Comment the lines “raise NotImplementedError” instead of deleting them, when you implement
the functions labelled with “# TODO”.
2. Character Detection [65 points]
The goal of this task is to experiment with template matching algorithms. Specifically, the task
is to find a specific character (or set of characters) in a given image, which is named “proj1-
task2.pgm” and is store the results in “./data/”. You are required to implement a function named
“detect” in “task2.py”, which detects a character in an image. The function “detect” takes a
given image and a given template (that you will implement) that contains a character as input
and returns the coordinates (i.e., coordinates of the top-left pixel) of the character contained in
the template.
This task is composed of the following three sub tasks:
• Detect character “a” (lower case “a”). [3 point]
• Detect character “b” (lower case “b”). [3 point]
• Detect character “c” (lower case “c”). [3 point]
You need to customize your own templates. The templates containing characters “a”, “b”

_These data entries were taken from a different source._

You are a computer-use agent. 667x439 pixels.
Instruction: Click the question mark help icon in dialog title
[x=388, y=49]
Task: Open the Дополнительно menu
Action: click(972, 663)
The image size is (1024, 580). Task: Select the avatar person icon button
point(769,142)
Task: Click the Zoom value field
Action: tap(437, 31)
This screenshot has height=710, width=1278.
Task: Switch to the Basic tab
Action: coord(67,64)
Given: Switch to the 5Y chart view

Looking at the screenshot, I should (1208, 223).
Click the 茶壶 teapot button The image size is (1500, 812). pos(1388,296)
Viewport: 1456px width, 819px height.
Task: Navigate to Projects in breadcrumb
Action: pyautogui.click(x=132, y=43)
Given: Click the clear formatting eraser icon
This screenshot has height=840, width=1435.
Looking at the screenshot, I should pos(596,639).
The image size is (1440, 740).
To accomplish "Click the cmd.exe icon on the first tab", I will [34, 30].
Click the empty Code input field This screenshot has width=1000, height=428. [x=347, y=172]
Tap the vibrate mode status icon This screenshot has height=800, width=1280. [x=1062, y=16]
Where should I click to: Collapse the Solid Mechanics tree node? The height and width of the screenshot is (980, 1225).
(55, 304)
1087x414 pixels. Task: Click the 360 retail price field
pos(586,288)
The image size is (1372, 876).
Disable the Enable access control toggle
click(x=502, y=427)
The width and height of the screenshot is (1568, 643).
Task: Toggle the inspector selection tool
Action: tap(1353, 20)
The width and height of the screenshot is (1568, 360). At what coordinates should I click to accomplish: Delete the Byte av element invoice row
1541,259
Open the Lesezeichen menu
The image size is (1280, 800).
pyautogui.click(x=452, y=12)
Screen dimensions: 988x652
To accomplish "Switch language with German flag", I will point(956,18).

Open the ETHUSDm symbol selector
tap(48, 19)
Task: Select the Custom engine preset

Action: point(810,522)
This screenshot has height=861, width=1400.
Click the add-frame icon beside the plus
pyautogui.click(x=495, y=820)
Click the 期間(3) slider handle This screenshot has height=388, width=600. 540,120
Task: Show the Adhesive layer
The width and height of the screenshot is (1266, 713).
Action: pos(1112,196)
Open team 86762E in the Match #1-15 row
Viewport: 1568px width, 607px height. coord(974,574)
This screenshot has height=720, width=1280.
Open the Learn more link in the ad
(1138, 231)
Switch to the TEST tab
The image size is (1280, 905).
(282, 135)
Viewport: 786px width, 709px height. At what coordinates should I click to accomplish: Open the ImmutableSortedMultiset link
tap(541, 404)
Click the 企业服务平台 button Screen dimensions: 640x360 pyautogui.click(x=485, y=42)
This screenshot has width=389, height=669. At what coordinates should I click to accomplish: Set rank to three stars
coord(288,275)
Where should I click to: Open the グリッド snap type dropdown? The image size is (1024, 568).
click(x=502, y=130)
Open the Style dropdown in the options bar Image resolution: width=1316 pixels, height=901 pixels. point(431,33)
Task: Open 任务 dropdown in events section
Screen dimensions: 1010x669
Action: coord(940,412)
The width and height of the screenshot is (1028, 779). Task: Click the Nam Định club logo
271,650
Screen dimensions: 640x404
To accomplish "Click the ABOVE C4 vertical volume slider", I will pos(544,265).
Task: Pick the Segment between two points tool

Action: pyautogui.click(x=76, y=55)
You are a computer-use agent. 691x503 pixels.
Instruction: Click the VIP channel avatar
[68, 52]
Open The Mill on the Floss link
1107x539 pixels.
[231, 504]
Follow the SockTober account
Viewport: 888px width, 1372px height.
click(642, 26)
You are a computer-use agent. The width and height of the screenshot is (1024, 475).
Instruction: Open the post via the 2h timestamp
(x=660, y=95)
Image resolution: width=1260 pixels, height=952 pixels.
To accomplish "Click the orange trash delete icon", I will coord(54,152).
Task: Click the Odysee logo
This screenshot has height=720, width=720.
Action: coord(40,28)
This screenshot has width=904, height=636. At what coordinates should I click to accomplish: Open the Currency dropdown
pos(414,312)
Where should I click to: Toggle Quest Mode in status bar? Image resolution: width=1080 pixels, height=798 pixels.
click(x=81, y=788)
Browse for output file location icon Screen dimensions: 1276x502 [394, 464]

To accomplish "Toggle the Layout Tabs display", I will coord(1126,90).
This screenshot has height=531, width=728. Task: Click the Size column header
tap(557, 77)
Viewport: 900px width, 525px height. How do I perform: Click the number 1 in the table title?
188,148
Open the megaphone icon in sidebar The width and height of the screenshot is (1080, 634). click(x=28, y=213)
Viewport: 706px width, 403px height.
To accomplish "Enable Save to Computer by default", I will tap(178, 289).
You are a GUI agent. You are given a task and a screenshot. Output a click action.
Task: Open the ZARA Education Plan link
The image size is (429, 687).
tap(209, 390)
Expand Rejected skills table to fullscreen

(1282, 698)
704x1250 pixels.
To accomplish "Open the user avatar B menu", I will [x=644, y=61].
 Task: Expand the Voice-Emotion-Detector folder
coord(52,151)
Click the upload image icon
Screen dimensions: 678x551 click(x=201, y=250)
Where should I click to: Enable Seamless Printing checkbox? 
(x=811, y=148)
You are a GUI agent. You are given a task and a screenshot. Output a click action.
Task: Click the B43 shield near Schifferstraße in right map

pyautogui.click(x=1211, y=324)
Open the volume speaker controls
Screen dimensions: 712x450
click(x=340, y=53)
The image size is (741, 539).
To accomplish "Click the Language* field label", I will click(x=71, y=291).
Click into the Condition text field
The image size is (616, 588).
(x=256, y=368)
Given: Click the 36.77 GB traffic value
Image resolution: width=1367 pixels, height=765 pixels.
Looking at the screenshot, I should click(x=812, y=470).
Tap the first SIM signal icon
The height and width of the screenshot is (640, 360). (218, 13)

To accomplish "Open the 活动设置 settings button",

and “c” should be named as “a.pgm”, “b.pgm” and “c.pgm” respectively. They should be
stored in “./data/”. Note that only ONE template will be used to detect all instance
of a particular (lowercase) character, but it can be scaled or rotated, for example, in
your program.
Evaluation
The F1 measure is the harmonic mean of Precision and Recall,
with Precision being the # of true positives / # one says are
positive, and the recall is the # of true positive / # of positives that
exist.
The FI will be used as the metric. You are not expected to get all
the characters, but so you can assume that if you get an F1 measure
0.6 you will get full credit
Hints:
• You may consider designing a grayscale template that emphasizes some pixels more
than others.
• You may consider combining several “exact” template in an appropriate way to be able
to recognize different variations of the 3 lower case characters in question.
• Once you read in your base template your program can further manipulate it for, for
example, size.
• After you have a base system, you may also experiment with templates which only
contain edges for template matching (detecting edges in both the image and the
template). This might give better resultsthan using the original image and template
for template matching, as edges only preserve the scales and shapes of characters,
which are important for template matching. Distracting information, e.g., colors and
fonts, of the characters are partially eliminated in the image and template that only
contain edges. (Functions that we provide to you in “utils.py” and functions that
you implement in “task1.py” could be used to detect edges.)
• PGM images are a simple raw representation of any image, and additional
information can be found here: http://netpbm.sourceforge.net/doc/pgm.html
Project Guidelines
• Do not modify the code provided.
• Do not use any API provided by opencv (cv2) and numpy (np) in your code (except
“np.sqrt()”, “np.zeros()”, “np.ones()”, “np.multiply()”, “np.divide()”, “cv2.imread()”,
“cv2.imshow()”, “cv2.imwrite()”, and “cv2.resize()”).
• Do not import any additional libraries (function, module, etc.) except native Python
packages, e.g., pdb, os, sys.
• You will upload your project to be UBLearns and to Autograder
(https://autograder.cse.buffalo.edu/), so please try both early in the process to make sure you understand
•
how they work.
Ask for the TA’s approval if you would like to use a programming language other than
Python, C, C++, C# and Java.